Tant que des masses de gens souffriront, seront aliénées et voudront trouver un coupable, l’antisémitisme restera une méta-explication puissante sur laquelle les dirigeants réactionnaires pourront s’appuyer pour détourner la colère populaire vers une fausse cible. Ce n’est qu’en créant une société plus juste et plus égalitaire, où les gens sont habilités à mener une vie qui a un véritable sens, que nous pourrons réduire l’aliénation qui motive les gens à chercher des boucs émissaires.
Bien que cet objectif puisse sembler lointain, nous pouvons faire beaucoup à court et à moyen terme pour nous aider à l’atteindre.
2 : Résister à la droite autoritaire
Nous devons construire le mouvement social le plus large possible pour vaincre la résurgence de la droite nationaliste chrétienne blanche, un mouvement autoritaire et d’exclusion qui est la principale idéologie à l’origine de l’antisémitisme et de toutes les autres formes d’oppression dans le monde d’aujourd’hui.
À court et à moyen terme, bloquer l’avancée de la droite autoritaire signifie défendre et étendre la démocratie multiraciale, aussi imparfaite et défectueuse que soient souvent ses institutions, tout en construisant des institutions parallèles qui incarnent et préfigurent le monde meilleur que nous sommes en train de construire. Cela signifie qu’il faut renforcer la capacité à contrer les mobilisations d’extrême droite dans les rues, les salles de classe, les salles d’audience, les synagogues et tous les autres lieux de contestation.
Cela signifie également qu’il faut développer des pratiques d’entraide et de responsabilité mutuelle pour assurer la sécurité des uns et des autres, et construire nos tactiques et nos stratégies sur une base solide d’attention et de solidarité. Enfin, cela signifie que nos mouvements en faveur de la justice raciale, économique et sexuelle doivent être suffisamment larges pour accueillir le plus grand nombre possible de personnes issues de milieux divers.

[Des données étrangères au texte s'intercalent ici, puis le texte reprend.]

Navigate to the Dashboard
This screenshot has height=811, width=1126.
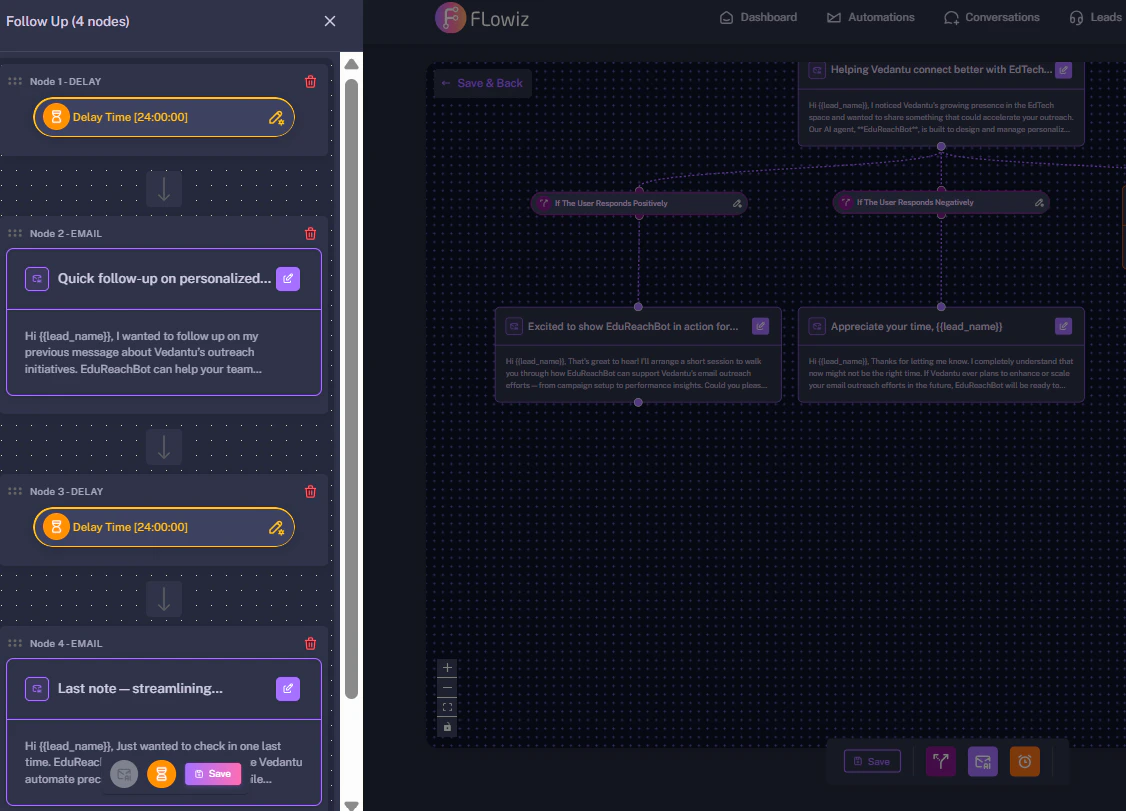758,17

3 : Construire des coalitions multiraciales
Pour vaincre la droite autoritaire, nous devons construire de solides coalitions entre différentes identités et communautés ciblées par une menace commune. La negrophobie, l’islamophobie, la xénophobie anti-migrants la transphobie, l’asiaphobie ,la romophobie, et d’autres formes d’oppression, ont en grande partie la même source que l’antisémitisme : la suprématie chrétienne blanche, le capitalisme, le colonialisme et la suprématie patriarcale.

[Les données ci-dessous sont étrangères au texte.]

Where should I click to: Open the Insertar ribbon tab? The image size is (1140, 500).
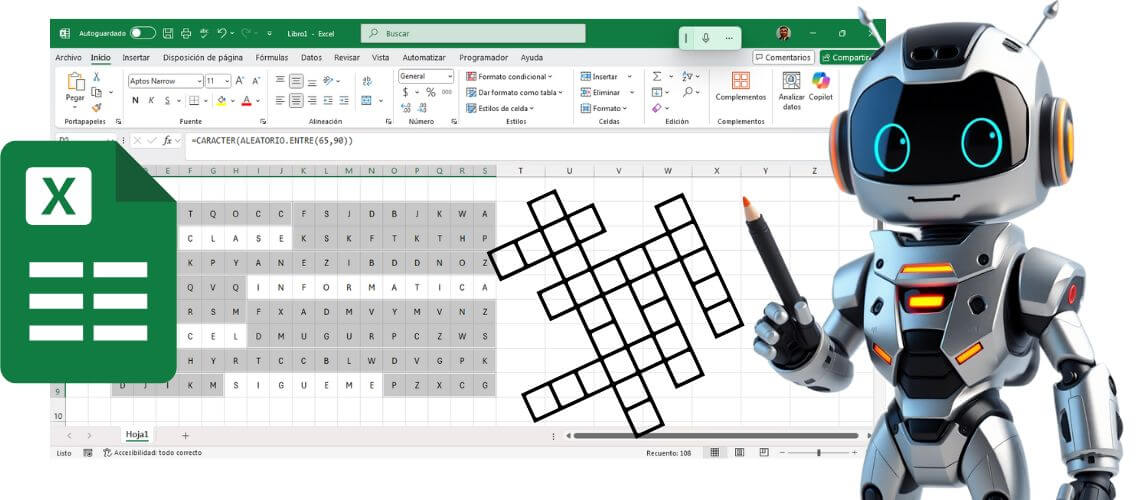point(136,58)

Nos coalitions doivent utiliser l’analyse antiraciste-antisexite-anticapitaliste etc, pour comprendre comment les différentes formes d’oppression s’imbriquent, se soutiennent et se renforcent mutuellement, afin de s’attaquer ensemble à la racine du mal. Nous devons construire des cultures et des communautés résilientes et radicales, fondées sur des relations durables capables de résister aux tentatives de la droite de nous diviser en fonction de nos différences.
4 : Comprendre nos différences
Cela signifie que nous devons respecter activement le droit à la différence dans nos communautés et nos relations. Nous pouvons trouver des points communs et des intersections entre différentes formes d’oppression, mais cela ne signifie pas que ces types d’oppression se manifestent de la même manière, ou que les expériences des personnes ciblées par différentes formes d’oppression sont identiques.

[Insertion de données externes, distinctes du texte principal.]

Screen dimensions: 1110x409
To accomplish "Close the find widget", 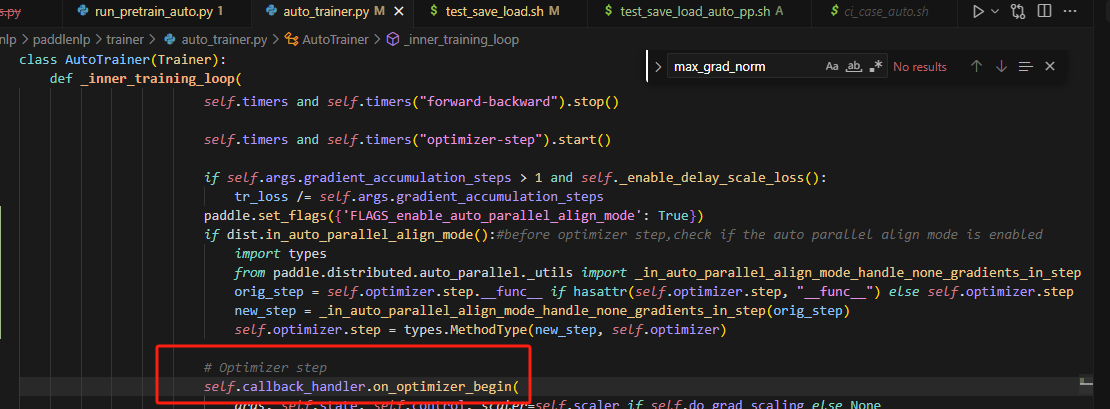I will point(1050,67).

L’antisémitisme peut avoir une source commune avec d’autres formes de marginalisation, mais il ne fonctionne pas de la même manière. Les outils que nous utilisons pour comprendre son histoire et ses manifestations actuelles, ainsi que les stratégies que nous utilisons pour le combattre, peuvent être familiers à certains égards et différents à d’autres. Au sein des communautés et entre elles, nous devons rester attentifs aux expériences spécifiques des différents individus et groupes, et apprendre et grandir à partir de ces différences plutôt que d’essayer de les figer dans une similitude ultime.
Cela signifie également que les Juifs et tous les autres groupes marginalisés méritent de voir leur unicité et leurs particularités protégées au sein d’une société pluraliste. Les Juifs peuvent résister à l’assimilation en revendiquant des identités juives audacieuses et fières, tandis que les non-Juifs peuvent nous soutenir en créant un espace pour notre auto-organisation et en témoignant de notre histoire, de nos identités et de nos traumatismes.
L’antisémitisme est une attaque contre le droit des Juifs à rester juifs, à conserver leur particularités, leur rituel, leur tradition et leur communauté à travers les siècles. De même que tous les groupes ciblés ont le droit de revendiquer leur héritage ancestral, la résistance juive à l’antisémitisme doit reconnaître la spécificité juive. Cela signifie qu’il faut favoriser le plein épanouissement des identités et des expériences juives et protéger les droits de toutes les communautés juives à pratiquer pleinement leurs traditions incarnées.
5 : Combattre le conspirationnisme
Nous devons créer un front uni contre les théories du complot, qui sont largement fondées sur un cadrage antisémite. Elles sont à la base des faux récits de l’extrême droite montante et, à gauche, elles sapent toute lutte viable pour un changement réel en nous empêchant de comprendre les causes profondes de l’oppression, en nous faisant courir après des cabales imaginaires au lieu de transformer les systèmes concrets de pouvoir.
Nous pouvons combattre les théories du complot par une formation politique dans les espaces du mouvement social, en retraçant les acteurs et les structures réels qui font obstacle au changement. Nous pouvons également lutter contre la désinformation dans la société au sens large en prenant des mesures telles que l’amélioration de l’éducation aux médias, la responsabilisation des médias sociaux et grand public et la mise en œuvre de pratiques journalistiques qui combattent les mensonges flagrants et l’incitation à la peur.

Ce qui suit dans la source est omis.